Wondering about something: if you need to have a long task (5s to 10s) in the ba...

denibertovic · on June 18, 2014

Hmm, seems we're talking about 2 things here.

If your ajax request requires long task processing and requires you to wait for it than this is not a background task any more, it's done in one of the web server threads, and even if the thread outsources the task to another process it's still waiting on that proces to finish before returning the ajax response. This is bad.

I'm not entirely convinced about websocket solutions in Python yet, but I've been told flask-websockets is awesome. Nevertheless this doesn't solve the problem for you. Cause the request is just keeping an open line and waiting for a respone....blocking is bad.

The most simplest advise I would have is to have the ajax request trigger a background task and return immediately.
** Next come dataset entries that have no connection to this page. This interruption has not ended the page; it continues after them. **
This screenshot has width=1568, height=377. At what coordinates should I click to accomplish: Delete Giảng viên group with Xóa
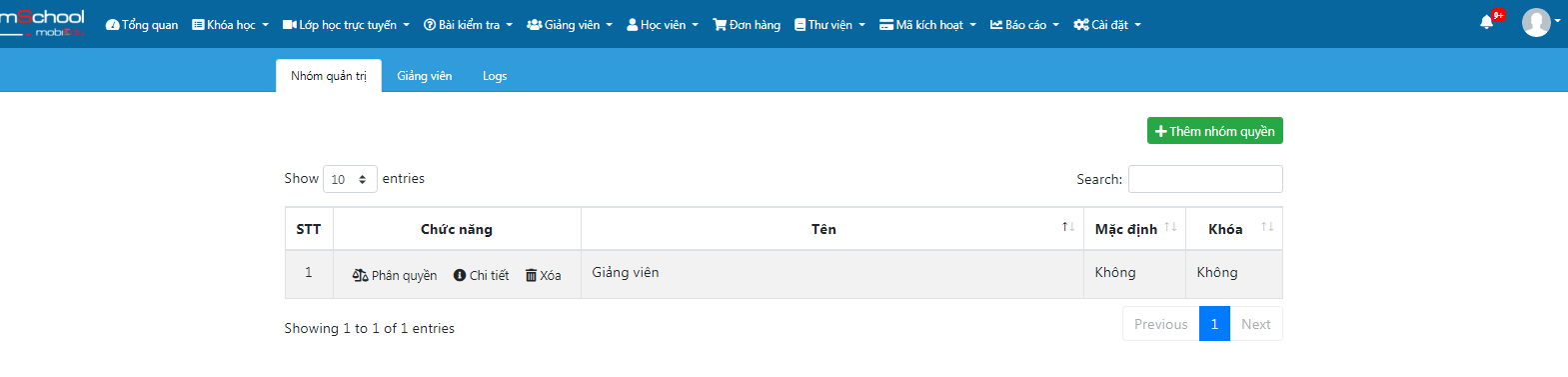pyautogui.click(x=544, y=275)
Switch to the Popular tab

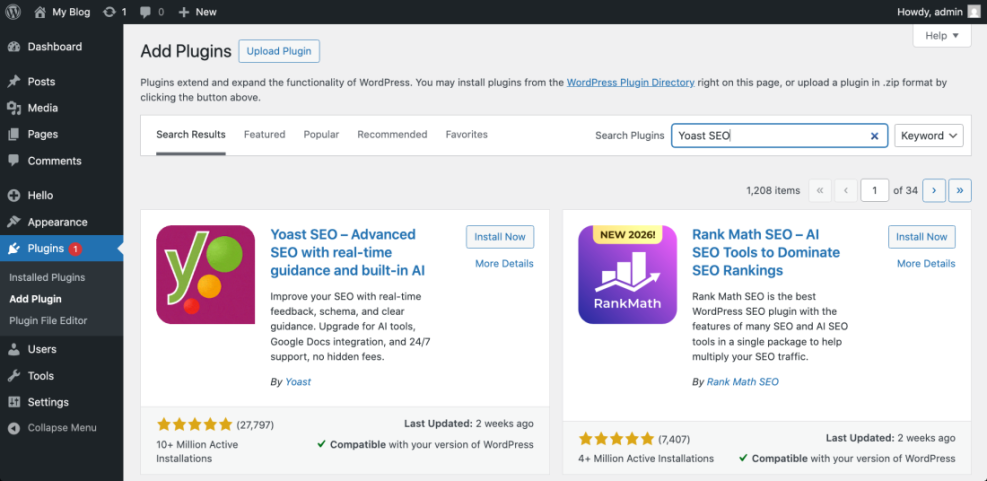(x=321, y=134)
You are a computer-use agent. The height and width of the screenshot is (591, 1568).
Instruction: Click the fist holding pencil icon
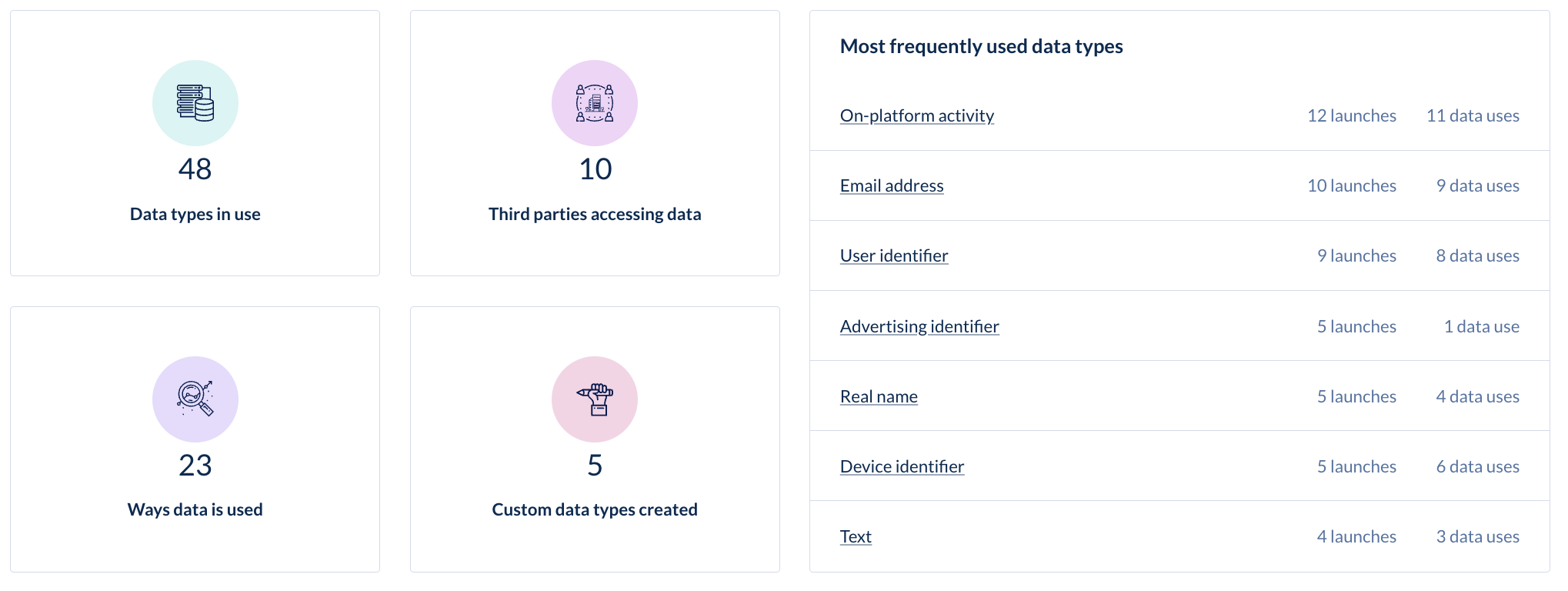coord(595,399)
The background task will then have some kind of side effect (ie. write some result to a database somewhere) which the ajax request can the look for with some kind of polling mechanism (on some other endpoint). Of course you can complicate this a lot, depending on your needs, but this seemed like the most straightforward solution.

zo1 · on June 18, 2014

"I'm not entirely convinced about websocket solutions in Python yet, but I've been told flask-websockets is awesome. Nevertheless this doesn't solve the problem for you. Cause the request is just keeping an open line and waiting for a response....blocking is bad." Tornado only blocks if you do something silly. It's event based, and can keep hundreds of connections open and waiting for it's async response event before actioning/responding the open connection.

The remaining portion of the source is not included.